Excerpted text:
● ● ● ● ●

ISLAMABAD: Former prime minister Imran Khan’s Pakistan Tehreek-e-Insaf (PTI) party this week warned the government against shifting him to a hospital for treatment without informing his family and physicians, saying such a move would be in violation of the constitution and jail rules. 

The PTI’s response came after the government announced on Saturday that it has decided to transfer the jailed former prime minister from the Central Prison in Rawalpindi to a hospital and form a medical board for his eye treatment. 

The developments follow a report submitted to the Supreme Court by a lawyer appointed as a “friend of the court” who was asked to visit Khan at Rawalpindi’s Adiala jail earlier this month. The report said the 73-year-old had suffered severe vision loss in his right eye due to central retinal vein occlusion, leaving him with only 15 percent sight in the affected eye.

The report’s findings triggered a sit-in by an opposition alliance, including members of Khan’s PTI, outside Parliament House in Islamabad, who demanded his immediate transfer to Islamabad’s Al-Shifa Hospital. Khan was also allowed to speak to his sons for about 20 minutes, according to his family, despite the former premier’s limited interactions with his family and legal team in recent months due to restrictions that the PTI has challenged in court.

“The party’s stance in this regard is clear: transferring Imran Khan to any location without informing his family and physicians or commencing any medical examination or treatment in their absence, is a grave violation of the Constitution of Pakistan and jail rules,” the PTI said in a statement issued late Saturday.

● ● ● ● ●

Records supplied:
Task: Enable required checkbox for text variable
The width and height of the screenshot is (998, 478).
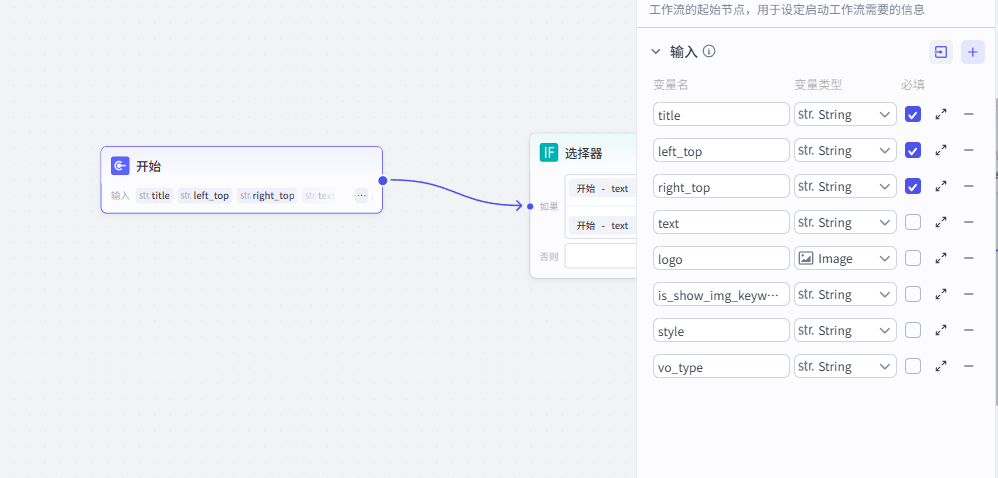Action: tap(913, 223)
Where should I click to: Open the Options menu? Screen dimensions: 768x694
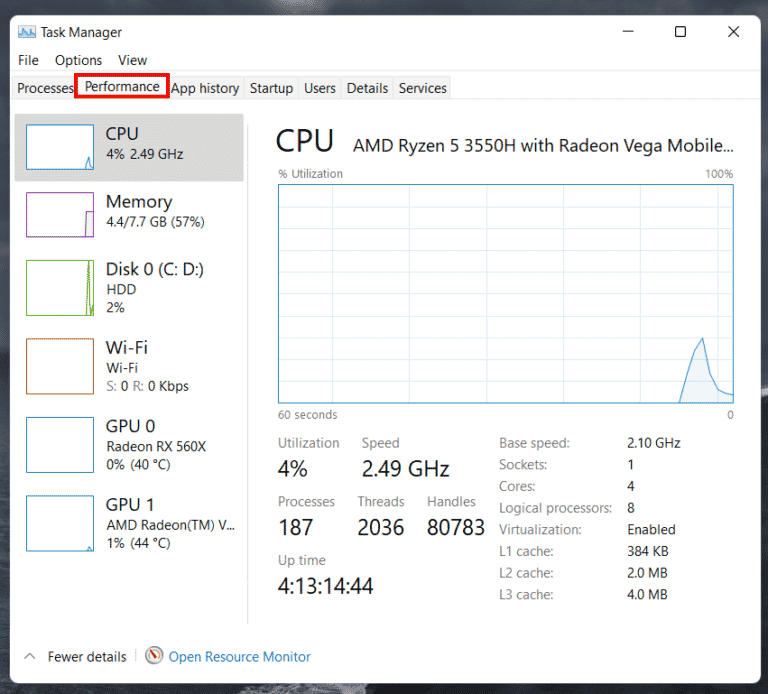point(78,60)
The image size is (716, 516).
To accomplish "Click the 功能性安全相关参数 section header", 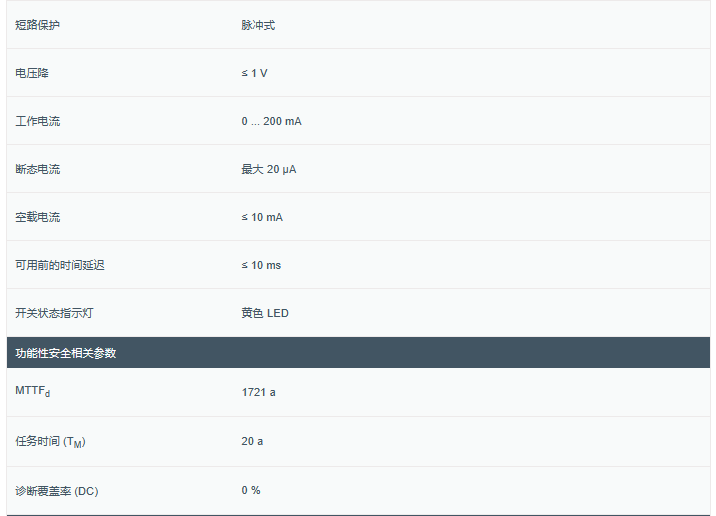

● ● ● ● ●

What to do:
Continue the news report on Imran Khan's planned hospital transfer, starting after its last sentence.

Output:
“This will not be acceptable under any circumstances.”

The party said it rejects “any form of secrecy” around Khan’s health, adding that hiding facts about it would be tantamount to putting the former premier’s health at risk. 

The PTI said Khan’s medical examinations and treatments should be ensured immediately in the presence of his personal physicians and at least one member of his family.

“Furthermore, it is essential that this process be conducted independently under the supervision of reputable doctors and hospitals recommended by the party,” it said.

“The government will be held entirely responsible for the consequences of any secretive or unilateral action.”

GOVERNMENT’S RESPONSIBILITY’

Parliamentary Affairs Minister Tariq Fazal Chaudhry said on Saturday that the government gives priority to humanitarian considerations and legal requirements. 

“Providing facilities to every prisoner in accordance with the law is the government’s responsibility,” Chaudhry wrote on social media. 

Meanwhile, Khan’s lawyers on Saturday filed a petition in the Islamabad High Court seeking suspension of a Dec. 20, 2025 conviction in a graft case involving state gifts, arguing that continued incarceration during the pendency of the appeal would result in a grave miscarriage of justice.

The petition says the judgment is under substantive legal challenge and requests suspension of the sentence until the appeal is decided, a remedy available under Pakistani law when serious questions are raised about a conviction.

Khan, who was ousted from office via a parliamentary vote in April 2022, has been in jail since August 2023 after his conviction on a slew of charges he says are politically motivated.

The opposition alliance has vowed to continue its sit-in outside Parliament House until Khan is shifted to the hospital.